BEGIN Record set
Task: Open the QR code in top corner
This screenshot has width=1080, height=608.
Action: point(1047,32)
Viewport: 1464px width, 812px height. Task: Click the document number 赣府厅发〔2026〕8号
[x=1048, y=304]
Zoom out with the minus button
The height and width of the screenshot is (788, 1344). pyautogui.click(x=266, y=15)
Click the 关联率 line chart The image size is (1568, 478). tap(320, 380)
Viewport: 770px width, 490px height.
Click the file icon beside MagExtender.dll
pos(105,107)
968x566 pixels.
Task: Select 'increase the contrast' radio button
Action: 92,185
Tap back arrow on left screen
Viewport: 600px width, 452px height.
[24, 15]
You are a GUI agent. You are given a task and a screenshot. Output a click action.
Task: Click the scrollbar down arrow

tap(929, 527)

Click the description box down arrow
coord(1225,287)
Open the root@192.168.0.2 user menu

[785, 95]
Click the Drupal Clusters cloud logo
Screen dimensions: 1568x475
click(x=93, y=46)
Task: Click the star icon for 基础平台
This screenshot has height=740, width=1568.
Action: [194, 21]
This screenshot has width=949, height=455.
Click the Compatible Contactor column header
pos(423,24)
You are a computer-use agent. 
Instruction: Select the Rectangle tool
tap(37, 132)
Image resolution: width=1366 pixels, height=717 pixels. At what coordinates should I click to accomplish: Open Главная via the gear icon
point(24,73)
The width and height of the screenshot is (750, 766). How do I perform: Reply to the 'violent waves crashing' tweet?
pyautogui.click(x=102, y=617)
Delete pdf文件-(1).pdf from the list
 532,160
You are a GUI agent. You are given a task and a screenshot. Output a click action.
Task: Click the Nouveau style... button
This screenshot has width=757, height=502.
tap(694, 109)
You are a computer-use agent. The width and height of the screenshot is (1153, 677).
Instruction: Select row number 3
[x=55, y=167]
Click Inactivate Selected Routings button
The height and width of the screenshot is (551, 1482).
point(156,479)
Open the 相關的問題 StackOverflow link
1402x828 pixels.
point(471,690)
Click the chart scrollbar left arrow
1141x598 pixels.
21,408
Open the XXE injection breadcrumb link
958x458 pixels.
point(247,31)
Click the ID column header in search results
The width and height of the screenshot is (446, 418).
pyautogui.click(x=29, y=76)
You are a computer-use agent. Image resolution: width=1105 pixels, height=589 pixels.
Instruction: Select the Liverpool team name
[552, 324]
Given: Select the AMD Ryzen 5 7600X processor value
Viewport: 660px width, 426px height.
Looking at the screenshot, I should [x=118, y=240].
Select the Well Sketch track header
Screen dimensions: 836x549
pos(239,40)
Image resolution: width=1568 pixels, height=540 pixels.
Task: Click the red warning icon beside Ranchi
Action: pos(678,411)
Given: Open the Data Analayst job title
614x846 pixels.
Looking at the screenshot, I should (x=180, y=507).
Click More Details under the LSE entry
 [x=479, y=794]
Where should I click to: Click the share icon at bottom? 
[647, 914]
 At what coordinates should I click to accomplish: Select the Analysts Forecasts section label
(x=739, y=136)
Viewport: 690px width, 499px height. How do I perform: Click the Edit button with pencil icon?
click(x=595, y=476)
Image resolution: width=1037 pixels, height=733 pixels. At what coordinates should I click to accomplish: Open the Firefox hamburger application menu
END Record set
Each line that contains the string "left" should be copied from the data above.

Solution to this problem ▸
Tap back arrow on left screen
Click the chart scrollbar left arrow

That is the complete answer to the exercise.